A fotografia no passaporte revelam histórias que estão para além dos rostos dos imigrantes. É o caso do passaporte da minha família, Godliauskas. Depois de muitos anos, consegui pela primeira vez ter acesso a um dos passaportes utilizados para família godliauskas, quando imigraram da Lituânia para o Brasil.

Neste passaporte, encontrei diversas referências sobre a trajetória da minha família que até então desconhecia. Entre elas, a data exata da imigração. A datas e locais de saída e chegada. O local da última residência, entre outros detalhes de suas trajetórias.

A fotografia do passaporte, com toda a família, mostrava algo um pouco mais sensível e pessoal: os rostos, as expressões nos olhares, as caras de assustados diante da maquina fotográfica ou do futuro incerto que os esperava em terras distantes.

Como historiador empolgado em investigar, comecei a mostrar a foto para um e para outro. Ao mostrar para uma amiga, ela me perguntou: por que estão todos os membros da família em uma mesma foto de passaporte?

Boa questão!

Fotografia Imigração e História de Gênero.

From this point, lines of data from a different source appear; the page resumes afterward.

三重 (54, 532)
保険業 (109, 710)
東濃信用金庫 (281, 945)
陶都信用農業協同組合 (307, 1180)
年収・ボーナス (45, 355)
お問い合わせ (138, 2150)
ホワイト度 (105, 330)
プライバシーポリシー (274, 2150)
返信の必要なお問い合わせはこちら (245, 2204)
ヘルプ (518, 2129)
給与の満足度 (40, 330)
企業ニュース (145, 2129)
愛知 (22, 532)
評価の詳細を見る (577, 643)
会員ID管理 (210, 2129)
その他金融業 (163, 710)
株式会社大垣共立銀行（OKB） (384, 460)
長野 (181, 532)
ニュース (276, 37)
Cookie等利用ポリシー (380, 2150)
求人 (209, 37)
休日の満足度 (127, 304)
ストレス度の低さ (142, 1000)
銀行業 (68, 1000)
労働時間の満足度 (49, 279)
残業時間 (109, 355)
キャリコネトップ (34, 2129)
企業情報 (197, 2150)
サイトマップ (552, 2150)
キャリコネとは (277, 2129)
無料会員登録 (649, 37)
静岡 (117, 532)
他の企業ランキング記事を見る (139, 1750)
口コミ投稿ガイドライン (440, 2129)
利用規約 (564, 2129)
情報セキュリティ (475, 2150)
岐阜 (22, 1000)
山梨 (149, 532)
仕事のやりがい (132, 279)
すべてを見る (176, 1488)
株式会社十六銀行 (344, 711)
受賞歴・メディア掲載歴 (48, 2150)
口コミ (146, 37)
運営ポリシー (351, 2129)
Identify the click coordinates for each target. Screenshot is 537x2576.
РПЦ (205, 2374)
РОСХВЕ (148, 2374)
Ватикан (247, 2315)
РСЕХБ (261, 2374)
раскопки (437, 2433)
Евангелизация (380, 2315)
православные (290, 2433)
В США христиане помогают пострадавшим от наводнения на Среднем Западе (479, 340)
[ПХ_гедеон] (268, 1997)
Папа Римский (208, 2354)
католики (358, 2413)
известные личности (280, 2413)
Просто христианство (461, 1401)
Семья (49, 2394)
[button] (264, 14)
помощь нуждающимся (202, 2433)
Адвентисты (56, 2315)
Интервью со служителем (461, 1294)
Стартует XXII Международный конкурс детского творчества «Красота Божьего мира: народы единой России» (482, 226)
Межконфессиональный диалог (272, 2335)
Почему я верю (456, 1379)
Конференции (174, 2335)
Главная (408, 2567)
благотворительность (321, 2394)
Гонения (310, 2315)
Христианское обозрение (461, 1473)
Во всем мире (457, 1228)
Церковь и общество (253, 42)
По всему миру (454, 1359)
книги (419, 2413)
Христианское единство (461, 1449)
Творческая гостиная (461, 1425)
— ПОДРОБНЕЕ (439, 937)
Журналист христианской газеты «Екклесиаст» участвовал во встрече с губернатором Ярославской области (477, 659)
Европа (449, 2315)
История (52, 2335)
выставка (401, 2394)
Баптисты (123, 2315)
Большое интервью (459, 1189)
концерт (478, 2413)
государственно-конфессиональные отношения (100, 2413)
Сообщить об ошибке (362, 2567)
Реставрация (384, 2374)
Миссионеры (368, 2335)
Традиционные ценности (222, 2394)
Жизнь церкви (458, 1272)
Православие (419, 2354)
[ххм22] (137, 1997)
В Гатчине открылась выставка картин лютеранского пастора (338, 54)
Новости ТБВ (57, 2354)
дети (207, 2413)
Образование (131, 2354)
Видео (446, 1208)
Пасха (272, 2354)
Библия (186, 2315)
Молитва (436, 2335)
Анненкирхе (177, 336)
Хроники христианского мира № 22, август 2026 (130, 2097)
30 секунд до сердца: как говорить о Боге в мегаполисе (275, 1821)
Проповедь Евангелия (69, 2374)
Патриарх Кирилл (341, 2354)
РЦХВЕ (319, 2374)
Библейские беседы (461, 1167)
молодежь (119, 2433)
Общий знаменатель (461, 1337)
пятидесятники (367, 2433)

Eu não tinha muita ideia do que responder na hora. Passando a empolgação e olhando mais cuidadosamente me dei conta de que aquela foto, para um documento oficial, também nos comunica uma história de gênero. Primeiro é preciso notar que o documento é da minha bisavó. No documento está explicitamente escrito: “autorizada a viajar somente acompanhada do marido”.

Na Europa, do início do século XX, em particular na Lituânia, ao se solicitar ao governo um documento cabia ao homem estabelecer se a mulher poderia viajar sozinha ou não!

Por essa razão, as mulheres, não autorizada a viajar sozinhas eram fotografadas junto ao marido nos documentos oficiais. Assim, as autoridades nas fronteiras dos países, nas estações de trem e nos portos deveriam verificar pela foto a identidade dos dois (marido e esposa) antes de autorizar o embarque ou desembarque, a entrada e saída de um país para o outro.

No limite, essa ação do Estado, por meio de sua burocracia, impedia a circulação das mulheres desacompanhadas de seu marido!

Na fotografia está a minha avó, a primeira da esquerda para a direita, e seus irmãos, pois como eram menores de idade, não tinham um passaporte próprio e seus nomes eram colocados no passaporte da mulher. Dessa forma, para se deslocar de um país a outro de forma oficial e regular a família necessariamente teria que estar sempre junta ou seria impedida pelas autoridades estatais.